▶ What you have to do
Copy every item below line for line, keeping each character unchanged.

* * * * * * * * *

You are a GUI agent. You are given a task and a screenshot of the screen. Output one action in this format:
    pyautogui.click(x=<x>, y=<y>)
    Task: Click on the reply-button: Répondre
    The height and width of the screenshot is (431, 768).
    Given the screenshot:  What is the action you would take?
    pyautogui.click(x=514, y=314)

* * * * * * * * *

▶ Expected answer
You are a GUI agent. You are given a task and a screenshot of the screen. Output one action in this format:
    pyautogui.click(x=<x>, y=<y>)
    Task: Click on the reply-button: Répondre
    The height and width of the screenshot is (431, 768).
    Given the screenshot:  What is the action you would take?
    pyautogui.click(x=514, y=314)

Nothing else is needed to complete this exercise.